There were plenty of junkies, crazies, and small-time thugs roaming the Tenderloin’s streets and juicing it up in its sleazy bars, but its true chambers of horrors were the filthy flophouses where who knew how many had serum hepatitis, and where crime—robbery and up—was as much a way of life as pasta in North Beach. The Bonaventure Arms was one of the vilest. The stink of vomit, urine, and rot was instantly evident, followed by equal assaults on the eyes—forty or fifty years of dust and piled-up crud on walls, floors, stairs, windows, and worse yet, what fragments there were of carpets. Specimens of Tenderloin humanity seemed almost to be blinking in the half-light, as if they’d been languishing like the Prisoner of Zenda. Surely Mrs. Pritchett’s ailments could only get worse in this atmosphere.
I still stand by that opinion, but after learning that she owned the building and managed it—if you could call it that—I found my sympathy stretched to the thickness of poor-grade plastic wrap.

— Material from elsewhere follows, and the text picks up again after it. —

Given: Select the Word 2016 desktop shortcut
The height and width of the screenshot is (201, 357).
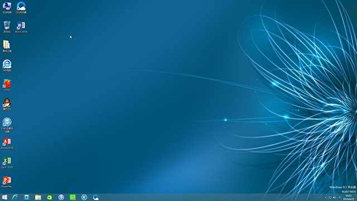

Her own chambers, while larger, I surmised, than most in the building, surely couldn’t have been much better than the famous hole in Calcutta. “I hope you can stand the mess,” she said by way of greeting. “I haven’t felt much like tidying up lately.” By “lately” she had to have meant in the last ten years, as I saw a ten-year-old newspaper among the others piled on her floor. Every surface was crammed with litter and bottles and pill vials, all covered not with dust, but with accumulated gunk, reminding me of spices I bought for dishes I cooked once a year or so; whenever I needed saffron, say, or sage, I’d pull the bottle off my spice rack and find it sticking to my fingers. I had the feeling anything I picked up in Mrs. Pritchett’s living room wouldn’t be easy to put down again.